• Directions
The full set of entries, reproduced exactly, is the expected answer.

• Material for the task
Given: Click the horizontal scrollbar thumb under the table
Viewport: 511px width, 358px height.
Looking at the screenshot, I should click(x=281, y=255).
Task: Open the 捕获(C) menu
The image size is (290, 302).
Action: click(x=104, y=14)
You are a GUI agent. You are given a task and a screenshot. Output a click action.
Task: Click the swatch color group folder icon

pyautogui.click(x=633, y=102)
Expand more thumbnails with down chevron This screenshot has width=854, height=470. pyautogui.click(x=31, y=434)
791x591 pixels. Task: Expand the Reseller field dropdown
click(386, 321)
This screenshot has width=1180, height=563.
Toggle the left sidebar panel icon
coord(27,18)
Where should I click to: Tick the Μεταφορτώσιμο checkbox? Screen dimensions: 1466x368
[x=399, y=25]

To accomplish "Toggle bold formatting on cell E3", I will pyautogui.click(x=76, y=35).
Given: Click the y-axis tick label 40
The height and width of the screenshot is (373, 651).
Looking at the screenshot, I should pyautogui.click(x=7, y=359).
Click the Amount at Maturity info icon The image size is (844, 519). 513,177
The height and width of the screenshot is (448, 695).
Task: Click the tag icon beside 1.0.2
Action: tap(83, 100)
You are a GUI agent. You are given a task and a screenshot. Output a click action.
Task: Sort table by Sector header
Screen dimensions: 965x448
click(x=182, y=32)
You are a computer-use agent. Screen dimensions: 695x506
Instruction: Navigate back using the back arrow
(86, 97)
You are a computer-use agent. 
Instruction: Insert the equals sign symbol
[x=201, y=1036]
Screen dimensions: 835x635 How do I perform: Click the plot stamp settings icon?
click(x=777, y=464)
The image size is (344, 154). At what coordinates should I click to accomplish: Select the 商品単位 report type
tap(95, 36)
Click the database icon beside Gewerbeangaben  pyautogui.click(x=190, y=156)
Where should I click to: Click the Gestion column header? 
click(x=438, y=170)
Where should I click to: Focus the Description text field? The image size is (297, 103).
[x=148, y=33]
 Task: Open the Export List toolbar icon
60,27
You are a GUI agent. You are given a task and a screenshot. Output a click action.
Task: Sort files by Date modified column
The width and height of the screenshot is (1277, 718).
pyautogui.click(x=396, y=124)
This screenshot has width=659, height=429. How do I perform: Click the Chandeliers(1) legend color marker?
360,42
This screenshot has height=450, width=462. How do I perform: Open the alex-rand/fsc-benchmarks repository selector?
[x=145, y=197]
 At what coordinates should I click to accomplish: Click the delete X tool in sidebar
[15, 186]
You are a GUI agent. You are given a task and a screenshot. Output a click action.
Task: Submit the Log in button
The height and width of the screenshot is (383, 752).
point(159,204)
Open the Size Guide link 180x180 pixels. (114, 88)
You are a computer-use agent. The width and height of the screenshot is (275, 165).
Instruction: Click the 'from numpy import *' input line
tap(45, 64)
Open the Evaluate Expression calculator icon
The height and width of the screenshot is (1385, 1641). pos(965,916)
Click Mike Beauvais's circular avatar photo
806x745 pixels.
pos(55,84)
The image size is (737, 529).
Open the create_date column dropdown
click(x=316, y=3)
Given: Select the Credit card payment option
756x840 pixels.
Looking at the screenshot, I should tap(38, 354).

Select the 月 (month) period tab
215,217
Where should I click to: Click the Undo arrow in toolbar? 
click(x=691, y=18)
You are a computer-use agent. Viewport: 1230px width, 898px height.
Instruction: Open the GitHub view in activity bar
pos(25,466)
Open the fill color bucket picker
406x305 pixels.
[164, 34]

• Task response
Given: Click the horizontal scrollbar thumb under the table
Viewport: 511px width, 358px height.
Looking at the screenshot, I should click(x=281, y=255).
Task: Open the 捕获(C) menu
The image size is (290, 302).
Action: click(x=104, y=14)
You are a GUI agent. You are given a task and a screenshot. Output a click action.
Task: Click the swatch color group folder icon

pyautogui.click(x=633, y=102)
Expand more thumbnails with down chevron This screenshot has width=854, height=470. pyautogui.click(x=31, y=434)
791x591 pixels. Task: Expand the Reseller field dropdown
click(386, 321)
This screenshot has width=1180, height=563.
Toggle the left sidebar panel icon
coord(27,18)
Where should I click to: Tick the Μεταφορτώσιμο checkbox? Screen dimensions: 1466x368
[x=399, y=25]

To accomplish "Toggle bold formatting on cell E3", I will pyautogui.click(x=76, y=35).
Given: Click the y-axis tick label 40
The height and width of the screenshot is (373, 651).
Looking at the screenshot, I should pyautogui.click(x=7, y=359).
Click the Amount at Maturity info icon The image size is (844, 519). 513,177
The height and width of the screenshot is (448, 695).
Task: Click the tag icon beside 1.0.2
Action: tap(83, 100)
You are a GUI agent. You are given a task and a screenshot. Output a click action.
Task: Sort table by Sector header
Screen dimensions: 965x448
click(x=182, y=32)
You are a computer-use agent. Screen dimensions: 695x506
Instruction: Navigate back using the back arrow
(86, 97)
You are a computer-use agent. 
Instruction: Insert the equals sign symbol
[x=201, y=1036]
Screen dimensions: 835x635 How do I perform: Click the plot stamp settings icon?
click(x=777, y=464)
The image size is (344, 154). At what coordinates should I click to accomplish: Select the 商品単位 report type
tap(95, 36)
Click the database icon beside Gewerbeangaben  pyautogui.click(x=190, y=156)
Where should I click to: Click the Gestion column header? 
click(x=438, y=170)
Where should I click to: Focus the Description text field? The image size is (297, 103).
[x=148, y=33]
 Task: Open the Export List toolbar icon
60,27
You are a GUI agent. You are given a task and a screenshot. Output a click action.
Task: Sort files by Date modified column
The width and height of the screenshot is (1277, 718).
pyautogui.click(x=396, y=124)
This screenshot has width=659, height=429. How do I perform: Click the Chandeliers(1) legend color marker?
360,42
This screenshot has height=450, width=462. How do I perform: Open the alex-rand/fsc-benchmarks repository selector?
[x=145, y=197]
 At what coordinates should I click to accomplish: Click the delete X tool in sidebar
[15, 186]
You are a GUI agent. You are given a task and a screenshot. Output a click action.
Task: Submit the Log in button
The height and width of the screenshot is (383, 752).
point(159,204)
Open the Size Guide link 180x180 pixels. (114, 88)
You are a computer-use agent. The width and height of the screenshot is (275, 165).
Instruction: Click the 'from numpy import *' input line
tap(45, 64)
Open the Evaluate Expression calculator icon
The height and width of the screenshot is (1385, 1641). pos(965,916)
Click Mike Beauvais's circular avatar photo
806x745 pixels.
pos(55,84)
The image size is (737, 529).
Open the create_date column dropdown
click(x=316, y=3)
Given: Select the Credit card payment option
756x840 pixels.
Looking at the screenshot, I should tap(38, 354).

Select the 月 (month) period tab
215,217
Where should I click to: Click the Undo arrow in toolbar? 
click(x=691, y=18)
You are a computer-use agent. Viewport: 1230px width, 898px height.
Instruction: Open the GitHub view in activity bar
pos(25,466)
Open the fill color bucket picker
406x305 pixels.
[164, 34]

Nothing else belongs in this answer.